Here are a few examples of techniques I use to adapt any recipe to the food processor. All can made in the main bowl with the “S” or helicopter blade.
- Place dry ingredients, including sugar, in the bowl and process until mixed.
- Add the eggs and water, milk or juice.
- Start the processor and add oil through the feed tube slowly, processing for 60 seconds total.
Honey cakes use a slightly different method.
Cookies or bars:
- Process any nuts and put in another bowl.
- Mix oil or margarine with sugar and eggs.
- Add other dry ingredients.
- Process briefly, using the off-on or pulse technique, just until the flour disappears.
- Chocolate chips should be mixed by hand.
Potato kugel (pudding):
- Place quartered potatoes and onion in the processor bowl. There should not be more than one or two layers. For large quantities process in batches and mix in a large bowl.
- Process using on-off turns until the vegetables are all around the bottom and sides. If large chunks are not getting chopped, fish them out and cut them smaller, or process in batches.
- Add the eggs, flour, salt and pepper. Process just until mixed.
This is a variation of Blender Coleslaw from Joy of Cooking, a classic published before food processors were invented.

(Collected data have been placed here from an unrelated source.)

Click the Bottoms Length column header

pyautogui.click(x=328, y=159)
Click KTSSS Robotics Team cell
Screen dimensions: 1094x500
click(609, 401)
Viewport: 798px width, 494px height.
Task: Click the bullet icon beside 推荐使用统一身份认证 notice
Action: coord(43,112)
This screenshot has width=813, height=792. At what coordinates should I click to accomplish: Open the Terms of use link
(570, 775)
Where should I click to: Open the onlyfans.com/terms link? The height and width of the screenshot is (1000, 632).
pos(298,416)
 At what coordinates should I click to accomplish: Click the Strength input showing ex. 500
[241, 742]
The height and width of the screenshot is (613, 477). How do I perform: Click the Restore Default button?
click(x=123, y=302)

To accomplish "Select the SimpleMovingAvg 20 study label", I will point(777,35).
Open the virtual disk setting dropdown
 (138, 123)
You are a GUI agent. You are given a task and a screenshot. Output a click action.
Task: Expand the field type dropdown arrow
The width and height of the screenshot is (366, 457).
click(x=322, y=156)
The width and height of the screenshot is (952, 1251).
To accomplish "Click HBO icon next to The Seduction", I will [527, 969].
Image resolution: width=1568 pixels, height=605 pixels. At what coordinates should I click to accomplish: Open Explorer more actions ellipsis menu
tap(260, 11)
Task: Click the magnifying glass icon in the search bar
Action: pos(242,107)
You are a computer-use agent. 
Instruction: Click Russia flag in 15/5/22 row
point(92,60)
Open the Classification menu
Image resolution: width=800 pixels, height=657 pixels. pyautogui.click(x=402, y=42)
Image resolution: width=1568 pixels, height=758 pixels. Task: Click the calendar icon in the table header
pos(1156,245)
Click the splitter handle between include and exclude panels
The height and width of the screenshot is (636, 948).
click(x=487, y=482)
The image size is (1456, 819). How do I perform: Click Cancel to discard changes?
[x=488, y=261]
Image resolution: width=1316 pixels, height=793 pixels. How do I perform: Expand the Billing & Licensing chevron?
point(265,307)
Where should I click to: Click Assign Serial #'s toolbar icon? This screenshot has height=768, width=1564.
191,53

It’s another example of a traditionally grated food that can be made in a food processor without the grater attachment.
- Cut onions, carrots, cabbage and peppers in chunks and process one vegetable at a time.
- Add vegetables to a large bowl, and don’t worry about remnants in the bowl.
- Scrape out the last batch with a spatula.
- Add dressing just before serving.
- Drop a clove of garlic in the feed tube.
- Add lemon juice, cumin and ripe avocado scooped out of the peel. Process for a few seconds using an off-on motion.
- Add a quartered tomato and process very briefly, leaving the tomato in chunks.
If you are careful you will end up with a chunky, textured salad that lasts longer than most.
Pleasures of Your Food Processor by Norene Gilletz is a great resource. Even though most recipes are too rich, I consult the book for methods. I even used it to write up my neighbor’s gefilte fish recipe. Gilletz’s subsequent cookbooks are more health conscious.
If you enjoyed this post, you might also like:
Patties from Anything and Everything (this recipe is so easy in the food processor)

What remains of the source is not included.